Crude Closes Up, Nears Triple Digits
Oil futures jumped to their highest level in three months Thursday, bolstered by concerns about tightening U.S. supplies and signs of progress toward resolving Europe's debt crisis.
Light, sweet crude for December delivery settled up $2.04, or 2.1 percent, to $97.78 a barrel on the New York Mercantile Exchange, its highest finish since late July. Brent crude on the ICE futures exchange recently rose $1.17, or 1.1 percent, to $113.48 a barrel.
Market participants singled out the steep decline in U.S. oil inventories in recent weeks as fueling Thursday's rally. The even steeper drop in distillates, a broad category that includes heating oil and diesel, has grabbed traders' attention, especially as they look ahead to the start of winter and the likely ramp-up in heating oil demand.
"We're headed into winter and demand is picking up," said Tom Bentz, a director at BNP Paribas Commodity Futures in New York. "There's a concern that demand could outstrip supply."
December heating oil finished 5.25 cents, or 1.7 percent, higher at $3.1511 a gallon.

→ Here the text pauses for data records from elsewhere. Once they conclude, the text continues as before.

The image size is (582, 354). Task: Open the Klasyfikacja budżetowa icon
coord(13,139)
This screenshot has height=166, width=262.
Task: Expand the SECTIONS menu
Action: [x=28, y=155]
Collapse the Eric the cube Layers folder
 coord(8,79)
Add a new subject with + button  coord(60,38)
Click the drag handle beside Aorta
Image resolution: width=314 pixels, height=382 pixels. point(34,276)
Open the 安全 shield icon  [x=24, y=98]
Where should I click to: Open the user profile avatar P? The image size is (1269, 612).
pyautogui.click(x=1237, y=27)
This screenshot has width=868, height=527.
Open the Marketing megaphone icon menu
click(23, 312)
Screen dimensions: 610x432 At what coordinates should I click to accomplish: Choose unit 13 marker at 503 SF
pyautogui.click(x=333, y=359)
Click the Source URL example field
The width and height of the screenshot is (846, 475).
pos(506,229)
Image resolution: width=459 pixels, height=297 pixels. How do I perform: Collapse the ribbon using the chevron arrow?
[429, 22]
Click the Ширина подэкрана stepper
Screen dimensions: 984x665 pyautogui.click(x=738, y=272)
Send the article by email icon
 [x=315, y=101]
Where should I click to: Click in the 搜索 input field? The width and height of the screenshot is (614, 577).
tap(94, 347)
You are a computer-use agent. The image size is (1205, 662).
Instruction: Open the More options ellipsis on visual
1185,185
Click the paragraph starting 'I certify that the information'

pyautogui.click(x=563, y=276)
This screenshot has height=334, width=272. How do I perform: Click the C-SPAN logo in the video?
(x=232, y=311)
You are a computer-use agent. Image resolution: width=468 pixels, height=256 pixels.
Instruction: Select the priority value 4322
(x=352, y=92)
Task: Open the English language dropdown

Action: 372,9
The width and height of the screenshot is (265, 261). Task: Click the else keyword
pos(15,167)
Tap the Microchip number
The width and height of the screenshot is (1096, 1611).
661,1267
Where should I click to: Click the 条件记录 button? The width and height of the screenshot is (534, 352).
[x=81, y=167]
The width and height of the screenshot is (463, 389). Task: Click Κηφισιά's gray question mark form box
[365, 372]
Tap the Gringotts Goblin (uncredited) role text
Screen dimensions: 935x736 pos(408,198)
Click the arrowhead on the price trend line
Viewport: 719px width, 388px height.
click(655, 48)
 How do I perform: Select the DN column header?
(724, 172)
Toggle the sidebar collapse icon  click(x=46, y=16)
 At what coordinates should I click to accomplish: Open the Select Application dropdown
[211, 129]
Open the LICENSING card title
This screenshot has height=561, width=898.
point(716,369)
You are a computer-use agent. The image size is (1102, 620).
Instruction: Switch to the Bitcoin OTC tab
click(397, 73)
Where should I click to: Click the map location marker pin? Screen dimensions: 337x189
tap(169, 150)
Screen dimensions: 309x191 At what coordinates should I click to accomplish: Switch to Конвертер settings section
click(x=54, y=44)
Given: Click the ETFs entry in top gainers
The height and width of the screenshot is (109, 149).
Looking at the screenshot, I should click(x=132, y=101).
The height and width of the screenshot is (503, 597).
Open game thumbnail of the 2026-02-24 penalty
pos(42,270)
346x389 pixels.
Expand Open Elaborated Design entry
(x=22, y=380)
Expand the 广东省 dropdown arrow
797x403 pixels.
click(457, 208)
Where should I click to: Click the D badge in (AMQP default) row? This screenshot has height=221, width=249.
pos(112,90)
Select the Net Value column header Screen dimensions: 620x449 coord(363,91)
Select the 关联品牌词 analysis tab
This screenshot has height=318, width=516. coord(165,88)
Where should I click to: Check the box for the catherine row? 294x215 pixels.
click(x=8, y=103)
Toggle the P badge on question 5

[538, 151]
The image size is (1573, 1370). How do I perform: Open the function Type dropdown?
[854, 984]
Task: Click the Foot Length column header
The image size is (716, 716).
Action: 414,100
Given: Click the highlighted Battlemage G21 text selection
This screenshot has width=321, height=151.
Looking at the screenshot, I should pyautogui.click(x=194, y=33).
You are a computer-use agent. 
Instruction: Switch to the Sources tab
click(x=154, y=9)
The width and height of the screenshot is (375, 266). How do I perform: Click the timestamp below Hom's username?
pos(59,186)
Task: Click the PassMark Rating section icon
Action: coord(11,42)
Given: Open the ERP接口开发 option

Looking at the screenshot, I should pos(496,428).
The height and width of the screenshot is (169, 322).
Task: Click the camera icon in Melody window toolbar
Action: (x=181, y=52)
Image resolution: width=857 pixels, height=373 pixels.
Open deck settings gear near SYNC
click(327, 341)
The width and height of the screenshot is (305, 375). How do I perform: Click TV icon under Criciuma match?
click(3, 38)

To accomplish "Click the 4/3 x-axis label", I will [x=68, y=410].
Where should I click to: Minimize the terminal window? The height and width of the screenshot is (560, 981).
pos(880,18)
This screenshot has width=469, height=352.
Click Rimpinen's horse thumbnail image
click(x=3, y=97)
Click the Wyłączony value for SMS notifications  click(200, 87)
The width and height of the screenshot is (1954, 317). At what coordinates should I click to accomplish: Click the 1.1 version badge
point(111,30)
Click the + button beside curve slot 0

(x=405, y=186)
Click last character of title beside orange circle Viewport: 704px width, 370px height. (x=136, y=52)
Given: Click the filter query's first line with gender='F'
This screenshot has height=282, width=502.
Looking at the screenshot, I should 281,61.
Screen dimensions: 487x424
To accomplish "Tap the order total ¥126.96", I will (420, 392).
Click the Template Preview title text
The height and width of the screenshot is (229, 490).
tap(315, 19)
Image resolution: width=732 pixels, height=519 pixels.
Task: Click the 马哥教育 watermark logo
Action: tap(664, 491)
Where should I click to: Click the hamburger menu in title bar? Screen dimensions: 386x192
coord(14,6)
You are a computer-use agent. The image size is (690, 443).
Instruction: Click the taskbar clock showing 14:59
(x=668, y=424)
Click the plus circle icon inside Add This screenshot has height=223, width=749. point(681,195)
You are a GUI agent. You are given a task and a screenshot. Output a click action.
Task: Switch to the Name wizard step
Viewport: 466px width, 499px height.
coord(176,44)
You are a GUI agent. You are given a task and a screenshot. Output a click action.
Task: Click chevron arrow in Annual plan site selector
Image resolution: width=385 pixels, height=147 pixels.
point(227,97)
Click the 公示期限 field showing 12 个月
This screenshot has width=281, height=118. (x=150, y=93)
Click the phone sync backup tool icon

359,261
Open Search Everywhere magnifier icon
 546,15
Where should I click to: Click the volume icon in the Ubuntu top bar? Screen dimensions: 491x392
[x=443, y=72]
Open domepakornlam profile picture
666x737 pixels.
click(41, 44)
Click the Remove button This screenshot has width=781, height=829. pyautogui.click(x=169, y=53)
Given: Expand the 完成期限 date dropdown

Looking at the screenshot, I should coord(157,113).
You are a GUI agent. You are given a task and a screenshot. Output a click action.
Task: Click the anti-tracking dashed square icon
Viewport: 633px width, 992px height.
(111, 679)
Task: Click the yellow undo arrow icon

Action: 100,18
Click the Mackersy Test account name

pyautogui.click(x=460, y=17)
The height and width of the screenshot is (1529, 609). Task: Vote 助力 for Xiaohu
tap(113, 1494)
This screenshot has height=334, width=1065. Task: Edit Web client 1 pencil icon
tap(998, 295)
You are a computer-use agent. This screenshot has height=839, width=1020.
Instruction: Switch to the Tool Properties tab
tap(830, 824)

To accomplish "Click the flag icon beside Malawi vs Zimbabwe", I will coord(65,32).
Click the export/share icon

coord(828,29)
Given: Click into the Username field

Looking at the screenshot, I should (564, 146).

U.S. distillate inventories plunged 6 million barrels last week, according to the most recent data from the Department of Energy. Stockpiles of the fuel have plunged nearly 12 percent over the last month, due in large part to rising exports and soaring demand overseas.
Although the DOE released its weekly inventory survey Wednesday, traders renewed their focus on the data amid a lack of broader economic headlines.
"We haven't been this tight in distillate inventories going into winter in years," said Phil Flynn, analyst at brokerage PFG Best in Chicago.
Falling U.S. oil and fuel inventories have been a major driver of the rise in oil prices in recent months. Since the beginning of October, Nymex crude futures have surged more than 23 percent and have recently begun closing in on the key $100-a-barrel psychological threshold.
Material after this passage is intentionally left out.